Your objective –
The answer should be the lines from the one with "OH9ATHLETICS (455, 1160)" through the final line of the entries, restated word for word.

(Information shown begins)

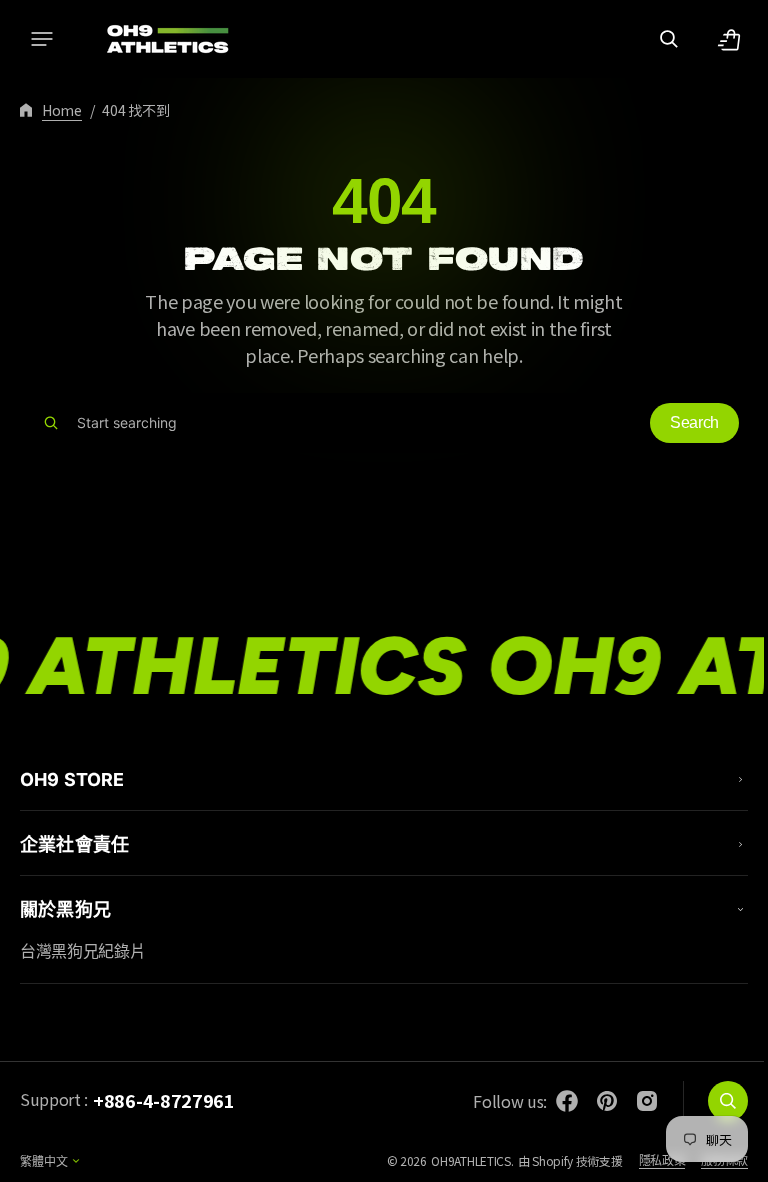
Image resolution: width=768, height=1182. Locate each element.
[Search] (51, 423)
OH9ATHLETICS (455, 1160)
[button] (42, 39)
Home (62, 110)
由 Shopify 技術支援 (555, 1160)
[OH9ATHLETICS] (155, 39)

(Information shown ends)

Result of this task –
OH9ATHLETICS (455, 1160)
[button] (42, 39)
Home (62, 110)
由 Shopify 技術支援 (555, 1160)
[OH9ATHLETICS] (155, 39)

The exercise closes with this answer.